### INSTRUCTIONS FOR THE TASK
Copy out the lines of the data word for word, starting at the line containing "Task: Click 'Haha, I'm" and ending at the line containing "The height and width of the screenshot is (439, 720).".
# start of STORED DATA
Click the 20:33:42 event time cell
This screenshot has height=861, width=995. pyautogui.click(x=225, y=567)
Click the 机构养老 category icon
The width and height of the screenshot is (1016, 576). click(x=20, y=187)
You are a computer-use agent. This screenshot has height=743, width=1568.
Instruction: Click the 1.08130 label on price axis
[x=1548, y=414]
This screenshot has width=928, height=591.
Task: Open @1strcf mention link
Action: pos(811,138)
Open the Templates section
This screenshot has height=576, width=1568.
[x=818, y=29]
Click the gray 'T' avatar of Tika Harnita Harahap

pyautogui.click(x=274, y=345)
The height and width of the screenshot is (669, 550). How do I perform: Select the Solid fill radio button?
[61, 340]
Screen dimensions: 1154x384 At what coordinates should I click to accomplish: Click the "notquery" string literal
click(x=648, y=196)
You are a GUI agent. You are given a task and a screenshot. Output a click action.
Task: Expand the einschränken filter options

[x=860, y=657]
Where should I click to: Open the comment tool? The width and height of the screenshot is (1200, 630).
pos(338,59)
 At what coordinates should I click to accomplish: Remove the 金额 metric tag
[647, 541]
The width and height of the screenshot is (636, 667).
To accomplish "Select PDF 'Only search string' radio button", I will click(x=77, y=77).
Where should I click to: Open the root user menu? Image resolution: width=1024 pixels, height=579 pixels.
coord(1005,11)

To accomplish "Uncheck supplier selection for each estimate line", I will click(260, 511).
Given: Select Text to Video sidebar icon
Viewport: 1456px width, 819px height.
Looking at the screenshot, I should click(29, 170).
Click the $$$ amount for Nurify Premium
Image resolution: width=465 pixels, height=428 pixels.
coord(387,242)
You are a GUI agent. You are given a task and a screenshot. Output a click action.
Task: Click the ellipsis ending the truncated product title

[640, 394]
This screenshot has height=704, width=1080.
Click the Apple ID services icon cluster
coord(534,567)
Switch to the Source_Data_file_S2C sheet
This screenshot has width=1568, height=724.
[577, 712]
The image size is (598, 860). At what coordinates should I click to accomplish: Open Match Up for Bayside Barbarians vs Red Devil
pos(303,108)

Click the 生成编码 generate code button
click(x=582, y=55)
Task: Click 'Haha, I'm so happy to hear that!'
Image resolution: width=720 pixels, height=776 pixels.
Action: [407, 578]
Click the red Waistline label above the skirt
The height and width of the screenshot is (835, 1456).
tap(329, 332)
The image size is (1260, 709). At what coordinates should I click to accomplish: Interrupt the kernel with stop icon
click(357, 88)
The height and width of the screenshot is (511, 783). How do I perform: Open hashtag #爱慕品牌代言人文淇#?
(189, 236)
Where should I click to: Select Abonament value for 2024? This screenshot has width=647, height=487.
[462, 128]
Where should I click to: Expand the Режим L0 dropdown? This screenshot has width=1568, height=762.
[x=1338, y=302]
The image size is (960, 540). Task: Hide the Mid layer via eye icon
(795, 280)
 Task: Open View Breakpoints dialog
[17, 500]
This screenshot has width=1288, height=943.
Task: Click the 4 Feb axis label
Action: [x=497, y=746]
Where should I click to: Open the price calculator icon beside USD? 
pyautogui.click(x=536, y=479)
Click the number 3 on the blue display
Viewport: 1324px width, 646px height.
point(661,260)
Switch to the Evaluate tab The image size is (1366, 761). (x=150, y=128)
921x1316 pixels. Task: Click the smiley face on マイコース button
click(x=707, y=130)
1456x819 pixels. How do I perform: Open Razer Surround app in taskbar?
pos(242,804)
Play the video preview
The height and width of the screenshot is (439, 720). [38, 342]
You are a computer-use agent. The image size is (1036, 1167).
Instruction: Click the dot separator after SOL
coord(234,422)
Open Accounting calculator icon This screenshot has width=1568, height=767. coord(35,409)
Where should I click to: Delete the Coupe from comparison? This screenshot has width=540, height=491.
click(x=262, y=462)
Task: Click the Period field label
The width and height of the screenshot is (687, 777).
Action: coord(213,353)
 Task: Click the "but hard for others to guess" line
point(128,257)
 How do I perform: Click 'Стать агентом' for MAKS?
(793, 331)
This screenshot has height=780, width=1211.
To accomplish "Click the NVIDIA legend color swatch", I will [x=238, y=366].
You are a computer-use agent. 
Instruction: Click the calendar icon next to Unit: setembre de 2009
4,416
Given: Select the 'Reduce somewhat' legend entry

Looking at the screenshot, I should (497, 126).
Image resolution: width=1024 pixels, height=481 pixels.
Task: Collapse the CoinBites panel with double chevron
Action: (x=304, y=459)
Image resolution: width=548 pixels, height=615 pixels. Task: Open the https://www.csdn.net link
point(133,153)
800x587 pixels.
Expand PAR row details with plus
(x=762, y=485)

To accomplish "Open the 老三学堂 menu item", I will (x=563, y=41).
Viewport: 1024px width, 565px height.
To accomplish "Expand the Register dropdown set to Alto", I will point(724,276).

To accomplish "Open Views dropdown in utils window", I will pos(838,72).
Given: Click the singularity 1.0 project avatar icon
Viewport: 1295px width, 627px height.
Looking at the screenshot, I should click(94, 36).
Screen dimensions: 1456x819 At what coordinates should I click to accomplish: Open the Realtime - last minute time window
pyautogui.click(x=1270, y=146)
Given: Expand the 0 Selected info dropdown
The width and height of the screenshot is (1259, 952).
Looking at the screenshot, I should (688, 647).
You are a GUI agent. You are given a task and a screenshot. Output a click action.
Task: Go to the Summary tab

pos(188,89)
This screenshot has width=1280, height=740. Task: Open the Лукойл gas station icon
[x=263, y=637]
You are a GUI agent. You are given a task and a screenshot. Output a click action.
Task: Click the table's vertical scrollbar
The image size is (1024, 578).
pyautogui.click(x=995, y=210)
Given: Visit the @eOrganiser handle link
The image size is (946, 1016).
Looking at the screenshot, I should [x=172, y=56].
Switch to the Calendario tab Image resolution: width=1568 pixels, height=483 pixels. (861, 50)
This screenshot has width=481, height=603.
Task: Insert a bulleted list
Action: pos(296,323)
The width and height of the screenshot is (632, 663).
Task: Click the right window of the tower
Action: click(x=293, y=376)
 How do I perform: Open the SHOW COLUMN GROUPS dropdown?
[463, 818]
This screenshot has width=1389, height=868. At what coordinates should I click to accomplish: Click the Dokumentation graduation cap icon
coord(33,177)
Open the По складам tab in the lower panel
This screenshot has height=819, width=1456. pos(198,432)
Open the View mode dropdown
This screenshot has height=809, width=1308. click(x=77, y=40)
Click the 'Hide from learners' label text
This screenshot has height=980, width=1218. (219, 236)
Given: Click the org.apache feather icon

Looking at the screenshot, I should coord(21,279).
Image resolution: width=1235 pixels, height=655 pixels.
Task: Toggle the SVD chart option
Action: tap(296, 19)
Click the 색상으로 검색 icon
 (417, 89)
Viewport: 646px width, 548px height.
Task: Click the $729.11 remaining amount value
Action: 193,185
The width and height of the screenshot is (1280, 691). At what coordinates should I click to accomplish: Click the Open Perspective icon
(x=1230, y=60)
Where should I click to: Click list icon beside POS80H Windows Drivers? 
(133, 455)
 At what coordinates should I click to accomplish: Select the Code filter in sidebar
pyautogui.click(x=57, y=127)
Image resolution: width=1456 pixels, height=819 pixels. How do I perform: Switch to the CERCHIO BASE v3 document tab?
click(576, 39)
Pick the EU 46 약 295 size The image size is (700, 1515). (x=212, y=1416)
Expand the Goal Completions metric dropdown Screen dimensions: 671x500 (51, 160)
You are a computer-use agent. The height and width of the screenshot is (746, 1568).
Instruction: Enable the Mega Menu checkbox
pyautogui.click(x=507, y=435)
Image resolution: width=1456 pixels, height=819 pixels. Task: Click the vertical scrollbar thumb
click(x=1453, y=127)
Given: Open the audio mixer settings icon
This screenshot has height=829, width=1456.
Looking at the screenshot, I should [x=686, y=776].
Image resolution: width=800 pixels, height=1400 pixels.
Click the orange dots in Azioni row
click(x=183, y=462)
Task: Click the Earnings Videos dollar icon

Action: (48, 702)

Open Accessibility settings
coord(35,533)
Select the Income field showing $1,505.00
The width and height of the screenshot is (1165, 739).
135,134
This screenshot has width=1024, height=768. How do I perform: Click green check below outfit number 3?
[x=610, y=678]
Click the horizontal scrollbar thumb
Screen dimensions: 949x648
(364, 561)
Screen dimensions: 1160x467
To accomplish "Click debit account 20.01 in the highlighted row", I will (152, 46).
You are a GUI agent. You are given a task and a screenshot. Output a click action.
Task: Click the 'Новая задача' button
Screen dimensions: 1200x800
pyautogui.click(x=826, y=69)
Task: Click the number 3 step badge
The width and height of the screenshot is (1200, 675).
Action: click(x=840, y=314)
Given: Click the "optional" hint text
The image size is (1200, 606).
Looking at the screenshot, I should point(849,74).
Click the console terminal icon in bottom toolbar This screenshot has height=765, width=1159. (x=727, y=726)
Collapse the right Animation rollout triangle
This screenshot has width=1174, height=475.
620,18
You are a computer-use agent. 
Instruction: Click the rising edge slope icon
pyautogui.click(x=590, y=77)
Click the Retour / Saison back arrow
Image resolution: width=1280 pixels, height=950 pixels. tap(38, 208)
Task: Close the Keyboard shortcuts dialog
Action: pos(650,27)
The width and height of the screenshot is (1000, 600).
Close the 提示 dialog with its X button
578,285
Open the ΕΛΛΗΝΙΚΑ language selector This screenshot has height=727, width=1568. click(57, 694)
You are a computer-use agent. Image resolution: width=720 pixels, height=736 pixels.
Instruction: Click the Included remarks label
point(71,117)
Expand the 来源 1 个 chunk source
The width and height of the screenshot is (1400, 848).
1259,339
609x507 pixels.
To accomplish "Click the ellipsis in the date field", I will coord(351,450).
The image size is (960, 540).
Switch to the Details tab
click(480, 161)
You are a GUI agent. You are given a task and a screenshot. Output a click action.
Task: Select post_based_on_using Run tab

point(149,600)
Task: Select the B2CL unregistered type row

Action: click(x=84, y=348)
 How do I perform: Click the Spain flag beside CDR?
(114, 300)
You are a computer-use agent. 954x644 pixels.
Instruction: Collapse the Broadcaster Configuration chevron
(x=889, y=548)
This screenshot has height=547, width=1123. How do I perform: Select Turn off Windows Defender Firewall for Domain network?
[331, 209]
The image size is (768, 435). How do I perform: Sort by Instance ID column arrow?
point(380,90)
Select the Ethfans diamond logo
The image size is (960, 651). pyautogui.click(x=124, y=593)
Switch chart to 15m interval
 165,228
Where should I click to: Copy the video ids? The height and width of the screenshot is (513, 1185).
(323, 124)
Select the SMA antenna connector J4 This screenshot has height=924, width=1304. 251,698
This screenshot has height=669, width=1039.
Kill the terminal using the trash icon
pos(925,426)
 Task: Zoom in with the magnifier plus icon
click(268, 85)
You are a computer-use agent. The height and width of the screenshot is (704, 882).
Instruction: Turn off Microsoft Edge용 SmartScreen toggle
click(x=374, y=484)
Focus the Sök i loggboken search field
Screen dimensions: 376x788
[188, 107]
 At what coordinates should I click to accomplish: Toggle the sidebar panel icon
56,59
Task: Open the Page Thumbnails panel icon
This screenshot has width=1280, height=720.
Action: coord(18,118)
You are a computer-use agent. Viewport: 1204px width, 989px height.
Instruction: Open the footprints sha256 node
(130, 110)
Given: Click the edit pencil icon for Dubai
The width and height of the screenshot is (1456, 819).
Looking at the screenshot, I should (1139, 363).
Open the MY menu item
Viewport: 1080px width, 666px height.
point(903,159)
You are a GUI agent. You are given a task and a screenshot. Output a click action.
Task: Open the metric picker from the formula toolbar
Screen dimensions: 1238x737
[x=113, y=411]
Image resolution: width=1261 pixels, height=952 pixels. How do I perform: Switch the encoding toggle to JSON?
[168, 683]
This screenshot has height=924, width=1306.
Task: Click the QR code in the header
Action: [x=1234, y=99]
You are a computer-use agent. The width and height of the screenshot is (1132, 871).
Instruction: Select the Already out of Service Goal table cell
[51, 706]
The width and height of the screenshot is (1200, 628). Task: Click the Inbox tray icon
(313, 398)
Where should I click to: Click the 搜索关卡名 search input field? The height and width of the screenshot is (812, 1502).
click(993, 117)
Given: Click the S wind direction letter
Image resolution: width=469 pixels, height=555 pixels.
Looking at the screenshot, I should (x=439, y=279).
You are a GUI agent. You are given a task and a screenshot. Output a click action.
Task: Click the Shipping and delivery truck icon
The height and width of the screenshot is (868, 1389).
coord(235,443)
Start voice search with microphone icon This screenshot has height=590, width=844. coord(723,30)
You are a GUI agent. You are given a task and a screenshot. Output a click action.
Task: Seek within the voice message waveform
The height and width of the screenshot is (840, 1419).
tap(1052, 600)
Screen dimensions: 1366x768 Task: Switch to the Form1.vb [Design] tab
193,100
# end of STORED DATA
### EXERCISE ANSWER
Task: Click 'Haha, I'm so happy to hear that!'
Image resolution: width=720 pixels, height=776 pixels.
Action: [407, 578]
Click the red Waistline label above the skirt
The height and width of the screenshot is (835, 1456).
tap(329, 332)
The image size is (1260, 709). At what coordinates should I click to accomplish: Interrupt the kernel with stop icon
click(357, 88)
The height and width of the screenshot is (511, 783). How do I perform: Open hashtag #爱慕品牌代言人文淇#?
(189, 236)
Where should I click to: Select Abonament value for 2024? This screenshot has width=647, height=487.
[462, 128]
Where should I click to: Expand the Режим L0 dropdown? This screenshot has width=1568, height=762.
[x=1338, y=302]
The image size is (960, 540). Task: Hide the Mid layer via eye icon
(795, 280)
 Task: Open View Breakpoints dialog
[17, 500]
This screenshot has width=1288, height=943.
Task: Click the 4 Feb axis label
Action: [x=497, y=746]
Where should I click to: Open the price calculator icon beside USD? 
pyautogui.click(x=536, y=479)
Click the number 3 on the blue display
Viewport: 1324px width, 646px height.
point(661,260)
Switch to the Evaluate tab The image size is (1366, 761). (x=150, y=128)
921x1316 pixels. Task: Click the smiley face on マイコース button
click(x=707, y=130)
1456x819 pixels. How do I perform: Open Razer Surround app in taskbar?
pos(242,804)
Play the video preview
The height and width of the screenshot is (439, 720). [38, 342]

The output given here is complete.